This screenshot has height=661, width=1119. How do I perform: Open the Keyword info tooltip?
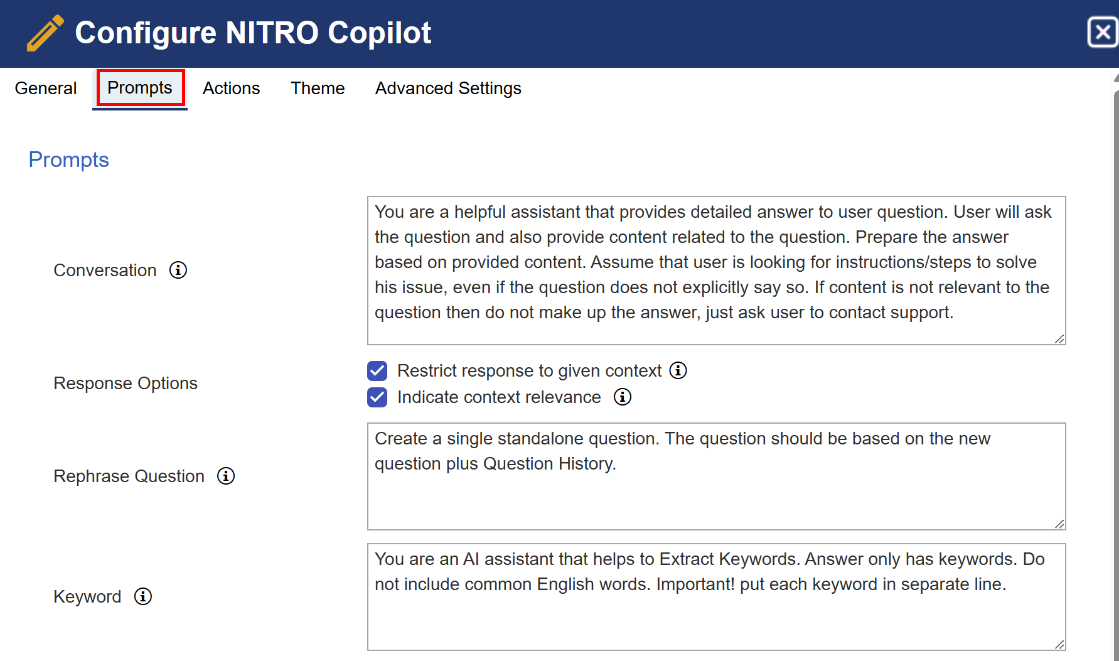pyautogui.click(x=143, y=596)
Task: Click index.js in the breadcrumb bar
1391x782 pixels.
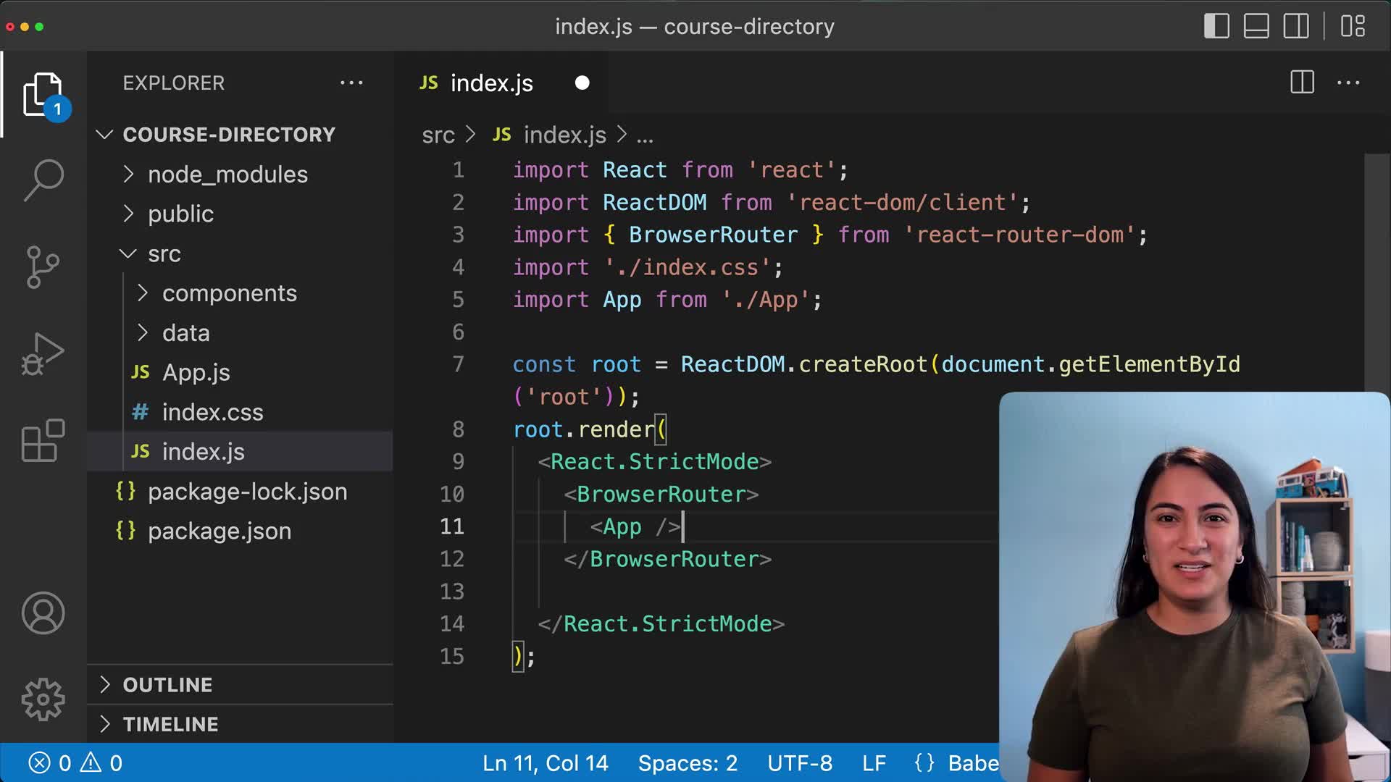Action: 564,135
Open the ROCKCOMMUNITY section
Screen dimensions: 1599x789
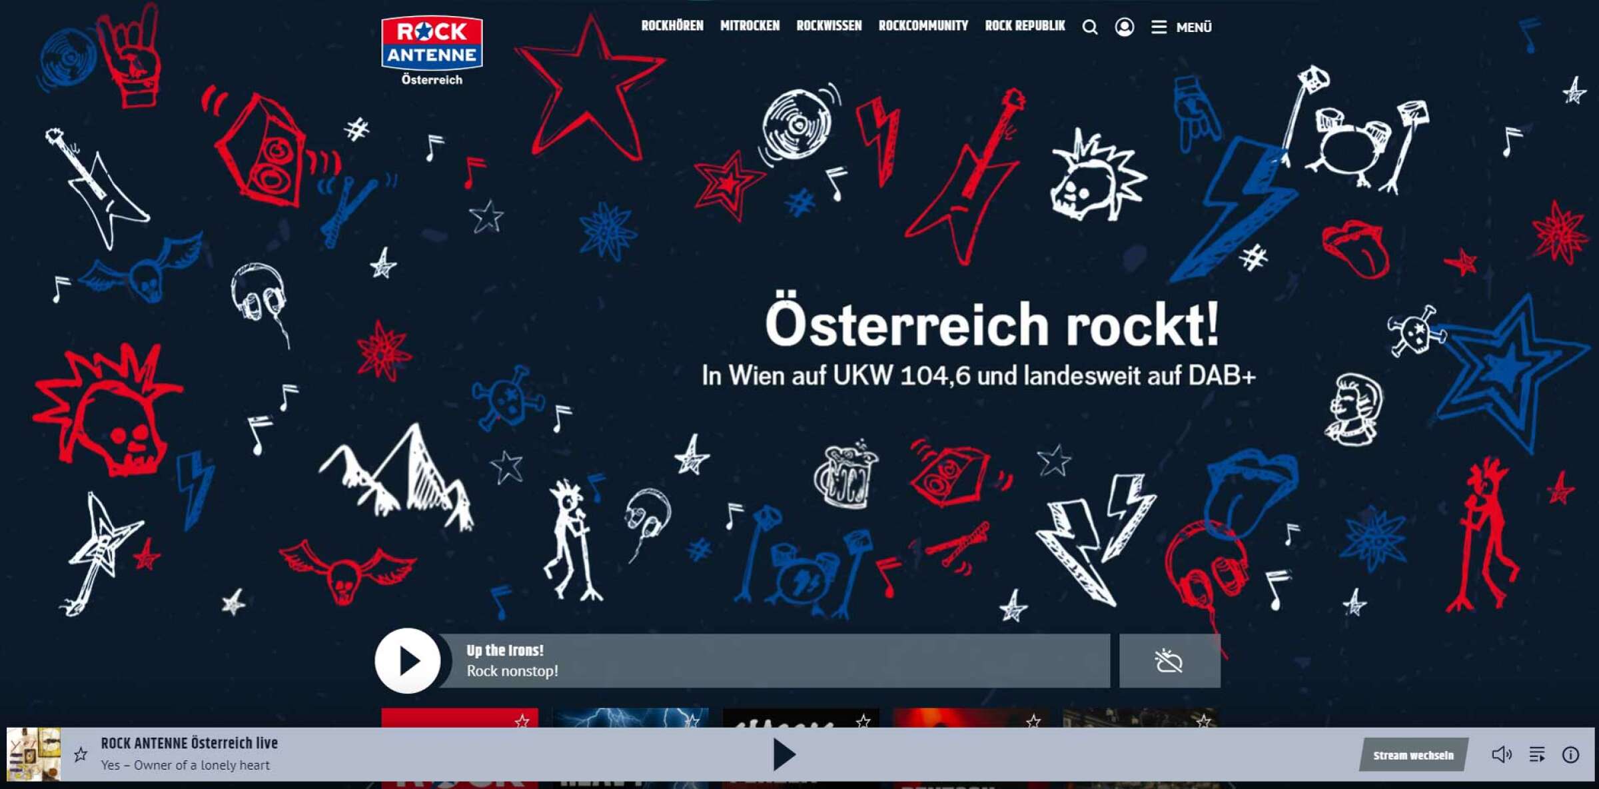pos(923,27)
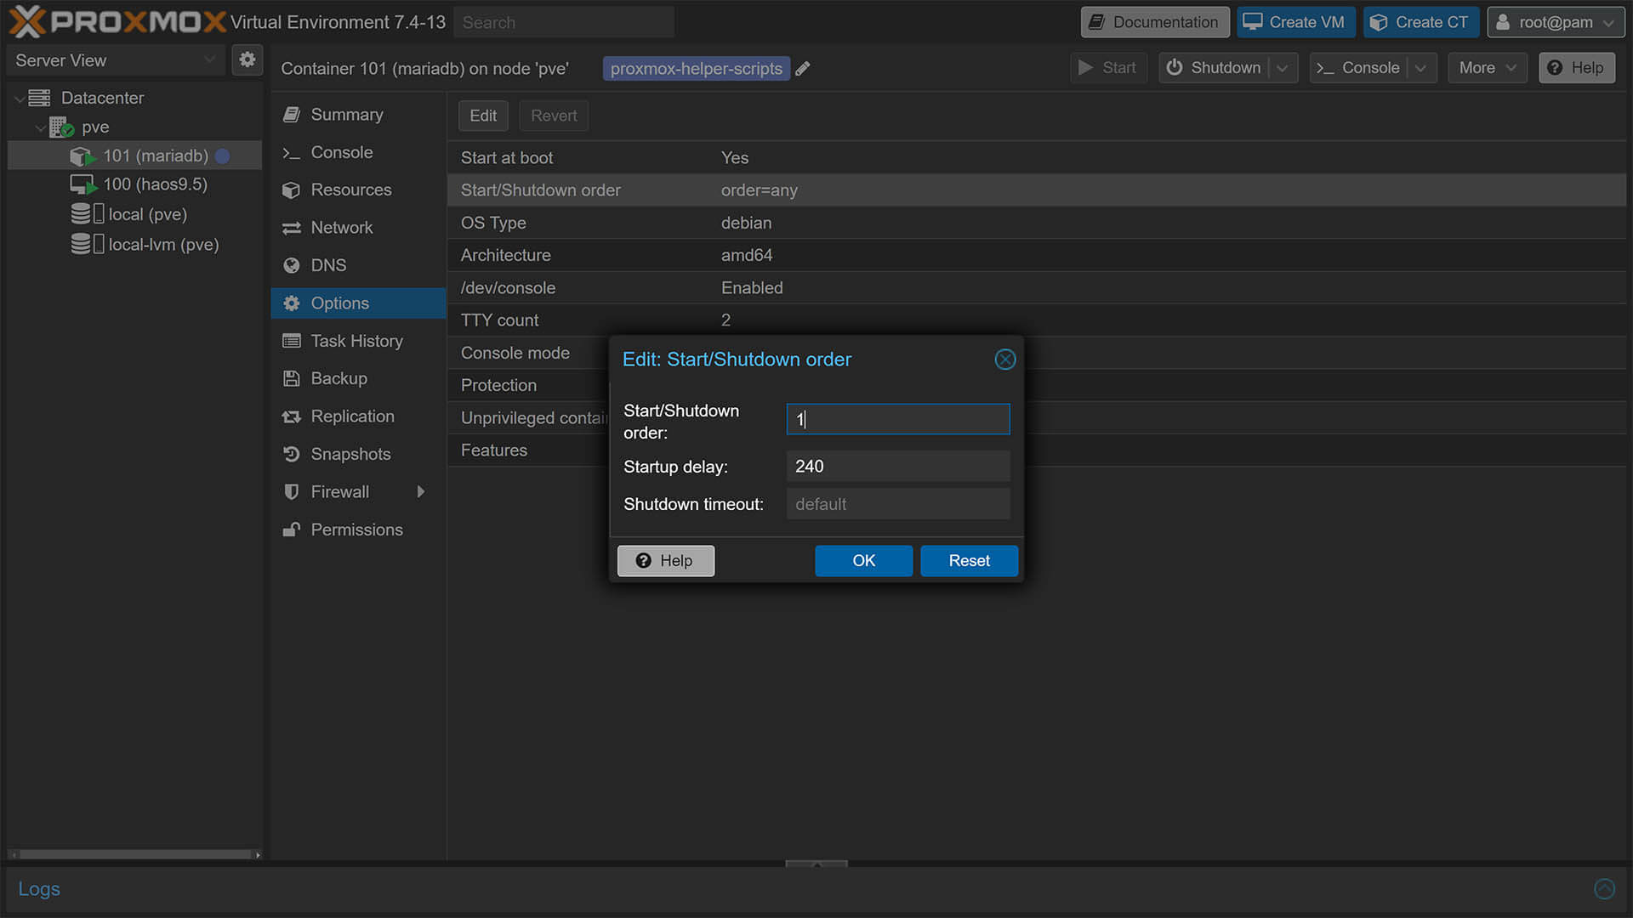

□ □ □ □ □

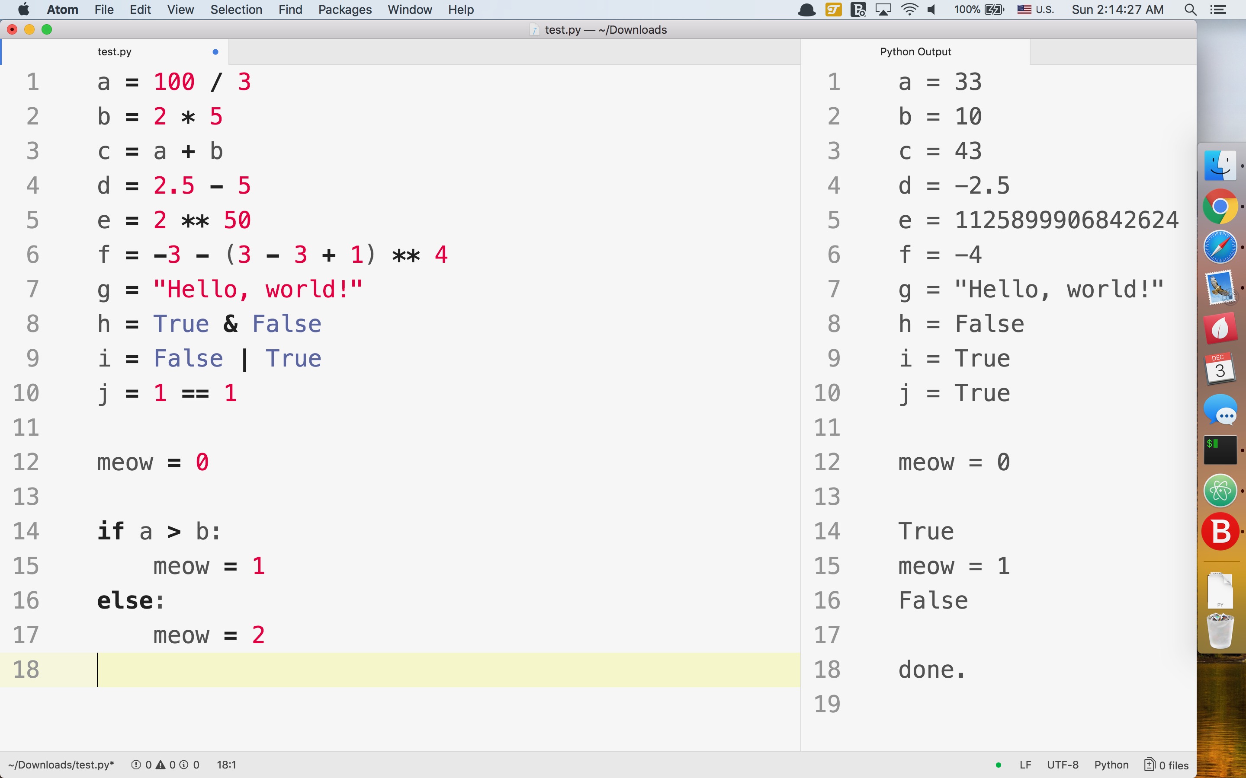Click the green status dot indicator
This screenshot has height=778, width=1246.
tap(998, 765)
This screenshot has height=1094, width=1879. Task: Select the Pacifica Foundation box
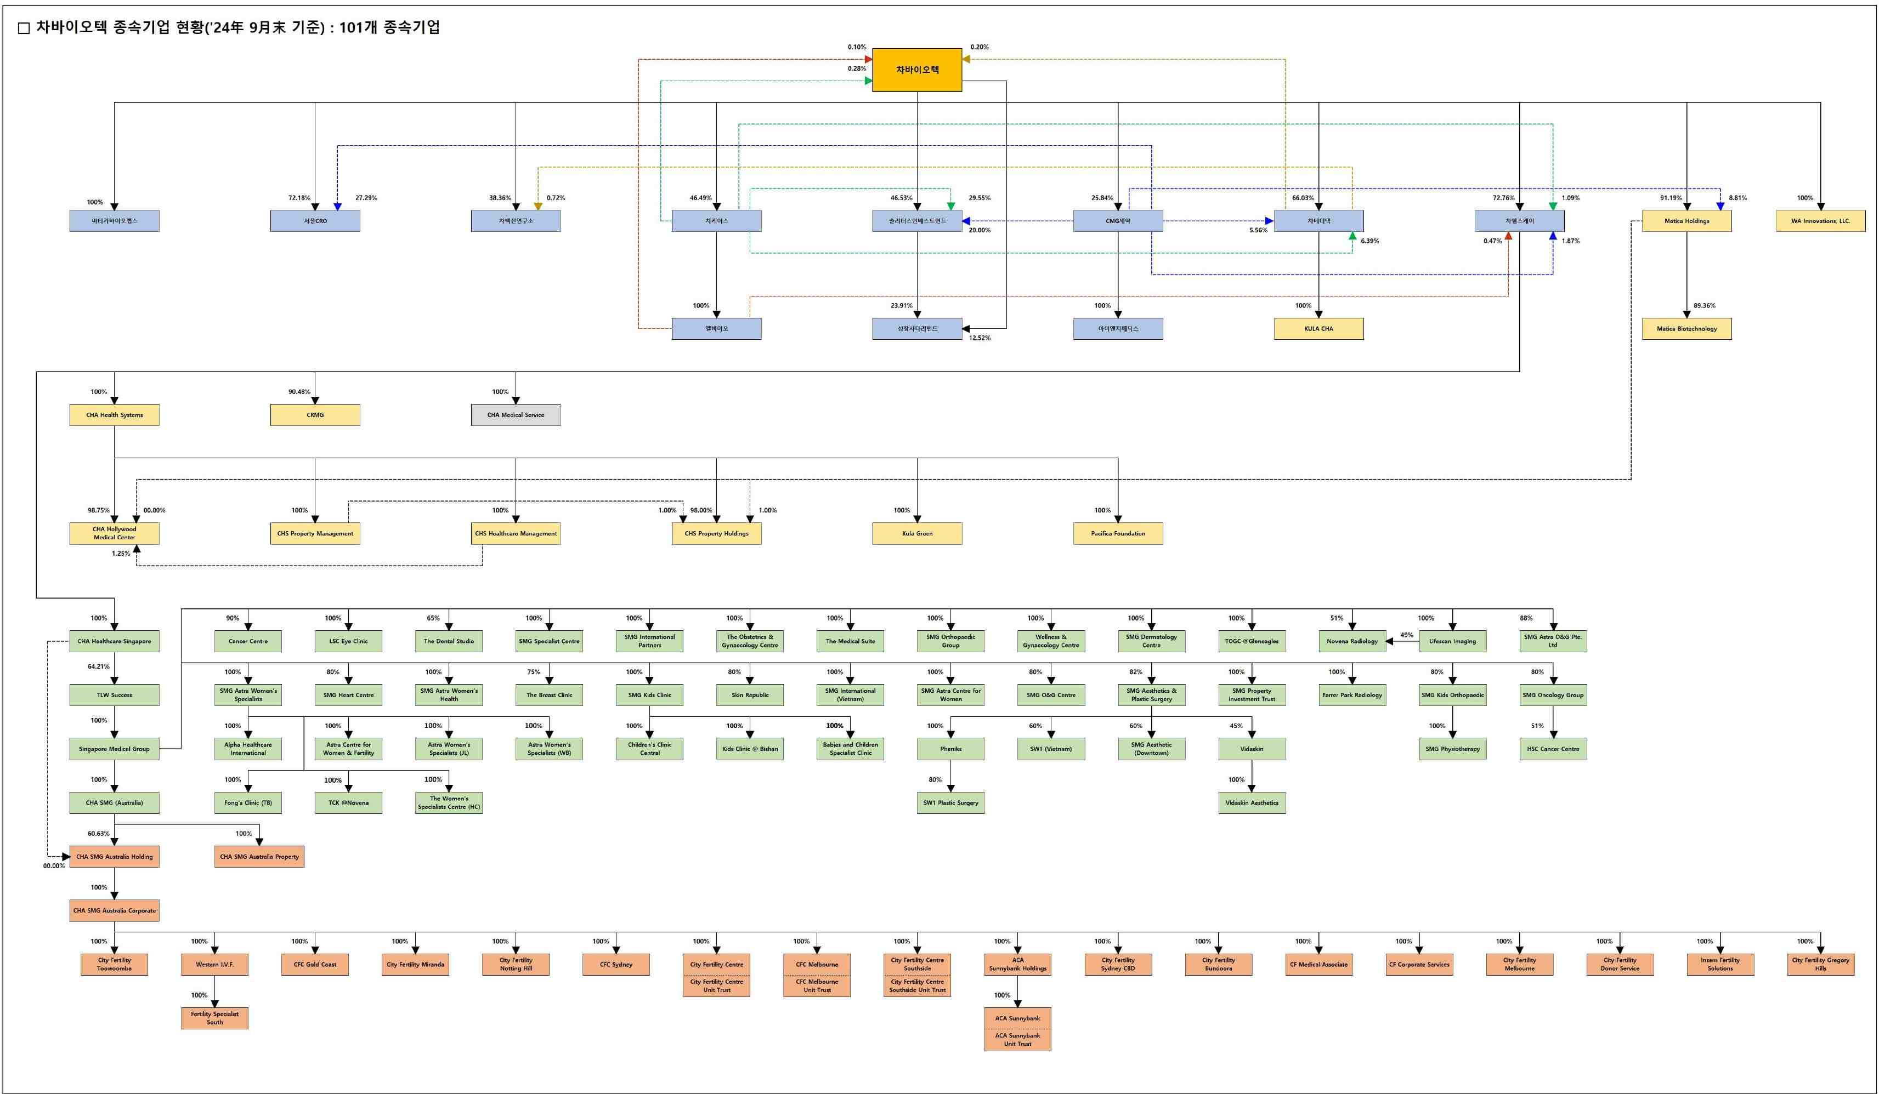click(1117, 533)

□ □ □ □ □

Could you repeat, exactly, only the lines above starting at the one that has "This screenshot has height=661, width=1119." and stopping after the one that has "Open the ROCKCOMMUNITY section", without the pictures?

* **ANSWER TO THIS TASK**:
This screenshot has height=661, width=1119. How do I perform: Open the Keyword info tooltip?
pyautogui.click(x=143, y=596)
Task: Click index.js in the breadcrumb bar
1391x782 pixels.
Action: 564,135
Open the ROCKCOMMUNITY section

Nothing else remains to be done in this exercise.